ME: There are some who maintain that Marian is one of the more interesting characters written during the 19th century, especially by men. She’s very different from the generic Victorian heroine (though there’s one of those provided by Collins!) What inspired you to start this series?

HER: I’m with everybody else — Marian Halcombe is definitely a more attractive heroine than her unfortunate sister Laura. The work was published serially, and you can put your finger on the place in the novel where the editor said, “Wilkie, the woman’s taking over the plot. Wasn’t the hero supposed to be Walter Hartright?” So Collins gave her typhus and sidelined her, so that Walter could pick up the ball.

It’s obvious that there should be more, much much more, about Marian Halcombe. The novel was a tremendous best seller, Marian so popular that the publisher received letters addressed to her proposing marriage. Why on earth didn’t Collins capitalize on this and write a sequel? (The answer is that he was busy inventing the mystery novel, writing the foundational novel THE MOONSTONE.)

Well, when you want something done, you have to do it yourself.

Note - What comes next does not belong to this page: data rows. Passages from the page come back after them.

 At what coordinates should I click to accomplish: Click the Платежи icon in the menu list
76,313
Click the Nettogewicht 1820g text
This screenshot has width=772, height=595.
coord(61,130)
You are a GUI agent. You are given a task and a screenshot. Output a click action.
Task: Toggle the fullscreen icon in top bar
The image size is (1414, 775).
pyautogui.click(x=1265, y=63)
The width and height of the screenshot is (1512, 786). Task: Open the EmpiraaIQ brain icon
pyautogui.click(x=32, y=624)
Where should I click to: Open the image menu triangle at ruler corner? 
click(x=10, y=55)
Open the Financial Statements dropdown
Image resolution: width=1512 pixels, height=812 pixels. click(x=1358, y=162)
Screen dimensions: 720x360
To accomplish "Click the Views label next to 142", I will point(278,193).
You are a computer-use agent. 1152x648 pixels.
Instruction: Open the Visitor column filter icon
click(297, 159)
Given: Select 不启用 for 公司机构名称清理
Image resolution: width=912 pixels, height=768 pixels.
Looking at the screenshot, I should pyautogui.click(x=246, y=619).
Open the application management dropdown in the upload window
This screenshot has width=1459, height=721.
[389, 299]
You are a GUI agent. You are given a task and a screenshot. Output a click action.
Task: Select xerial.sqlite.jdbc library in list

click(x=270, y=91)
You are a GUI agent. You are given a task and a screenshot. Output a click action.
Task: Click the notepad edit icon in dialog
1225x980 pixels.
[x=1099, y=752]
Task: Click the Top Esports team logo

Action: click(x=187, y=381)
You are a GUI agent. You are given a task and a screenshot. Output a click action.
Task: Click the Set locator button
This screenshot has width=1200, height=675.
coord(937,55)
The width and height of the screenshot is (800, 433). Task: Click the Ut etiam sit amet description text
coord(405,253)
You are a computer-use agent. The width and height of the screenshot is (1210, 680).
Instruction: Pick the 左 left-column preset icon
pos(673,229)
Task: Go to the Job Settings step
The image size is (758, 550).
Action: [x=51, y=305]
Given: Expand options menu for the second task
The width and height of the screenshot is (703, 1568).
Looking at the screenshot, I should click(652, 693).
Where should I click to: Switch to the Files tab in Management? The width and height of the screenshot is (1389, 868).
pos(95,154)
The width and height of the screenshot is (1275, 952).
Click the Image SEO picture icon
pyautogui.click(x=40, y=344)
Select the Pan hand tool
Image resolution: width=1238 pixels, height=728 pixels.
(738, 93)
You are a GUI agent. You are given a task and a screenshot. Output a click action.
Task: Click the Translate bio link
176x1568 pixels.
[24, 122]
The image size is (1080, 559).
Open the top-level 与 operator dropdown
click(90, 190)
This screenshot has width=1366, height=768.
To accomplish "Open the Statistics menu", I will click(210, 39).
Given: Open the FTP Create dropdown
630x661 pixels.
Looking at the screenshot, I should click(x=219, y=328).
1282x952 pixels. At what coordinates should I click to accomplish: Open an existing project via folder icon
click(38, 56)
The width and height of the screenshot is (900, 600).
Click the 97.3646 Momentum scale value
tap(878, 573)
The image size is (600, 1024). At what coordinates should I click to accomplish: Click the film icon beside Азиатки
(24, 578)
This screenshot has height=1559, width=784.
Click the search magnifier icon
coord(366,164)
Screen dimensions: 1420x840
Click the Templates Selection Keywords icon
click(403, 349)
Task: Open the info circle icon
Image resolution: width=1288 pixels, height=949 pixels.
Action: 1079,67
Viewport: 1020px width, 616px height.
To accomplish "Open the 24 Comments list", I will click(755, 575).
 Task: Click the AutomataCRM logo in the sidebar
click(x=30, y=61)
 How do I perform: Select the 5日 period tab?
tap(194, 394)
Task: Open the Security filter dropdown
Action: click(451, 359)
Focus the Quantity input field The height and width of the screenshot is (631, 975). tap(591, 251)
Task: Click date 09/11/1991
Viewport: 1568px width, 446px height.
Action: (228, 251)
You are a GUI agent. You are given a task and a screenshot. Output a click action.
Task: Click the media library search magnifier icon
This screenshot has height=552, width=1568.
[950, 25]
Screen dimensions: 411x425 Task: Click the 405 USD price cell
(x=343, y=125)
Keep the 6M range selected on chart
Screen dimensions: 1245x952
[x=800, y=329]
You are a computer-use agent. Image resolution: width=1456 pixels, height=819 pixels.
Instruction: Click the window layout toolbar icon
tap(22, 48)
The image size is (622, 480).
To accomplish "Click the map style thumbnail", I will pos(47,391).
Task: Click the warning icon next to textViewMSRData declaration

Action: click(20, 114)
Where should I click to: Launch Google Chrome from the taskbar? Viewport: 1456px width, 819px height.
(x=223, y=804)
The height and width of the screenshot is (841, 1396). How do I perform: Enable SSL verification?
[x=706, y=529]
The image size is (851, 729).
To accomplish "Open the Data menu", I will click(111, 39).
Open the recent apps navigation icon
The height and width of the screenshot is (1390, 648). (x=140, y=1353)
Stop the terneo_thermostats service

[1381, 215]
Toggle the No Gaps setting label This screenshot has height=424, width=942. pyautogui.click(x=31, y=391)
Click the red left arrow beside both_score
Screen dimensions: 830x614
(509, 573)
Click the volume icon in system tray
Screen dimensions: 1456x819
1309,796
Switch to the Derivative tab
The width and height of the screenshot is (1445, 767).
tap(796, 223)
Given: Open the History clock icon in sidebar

I began and it was like getting on a toboggan at the top of the slope.

ME: How much research did you need to do?

HER: Oh, tons. I went to Britain and France to take pictures. I delved into period marriage manuals. I copied out recipes for Victorian invalid dishes. I made smoking bishop and served it at Christmas. I watched YouTube videos about Victorian ballroom dancing. And I accumulated masses of books!

ME: No writer can remain in a static time or place, alas: years pass while an author writes a series, and their own life undergoes transitions. So does their storytelling. Did the series change on you as it evolved?

HER: I was able to keep the Marian novels purely historical for a long time, but eventually the cloven hoof of the fantasy writer peeped out from under the hem of the petticoat. If we asked her, Marian herself would energetically deny that she is anything other than a Victorian matron. But I have made her in truth an angel, one of many messengers from the divine. All of this is delved into in a novel, HIS SELACHIAN MAJESTY REQUESTS, about her great-great-grandson.

ME: What did you learn in the course of writing this series?

HER: I have always thought of myself as a science fiction and fantasy writer. After writing a dozen novels set in the 19th century, I realize I am a historical SF and F writer. Everything I write has a historical angle in it.

ME: There are many readers who want period verisimilitude, and other readers who prefer modern people in period clothes for their historical fiction fix. Your Marian books hew much closer to the period and the tone of the “sensationals,” though I find them a beguiling blend of the period and modern sensibilities, which heightens their appeal. Who is the audience you aimed for?

HER:I wish I knew! You’ll enjoy my work if you value originality and dislike boredom. I like books where stuff happens! I try to make each novel like a roller coaster. Maybe uphill at the beginning, but it gets steeper and faster and by the time you get to the end you’re hanging onto the bars and your knuckles are white!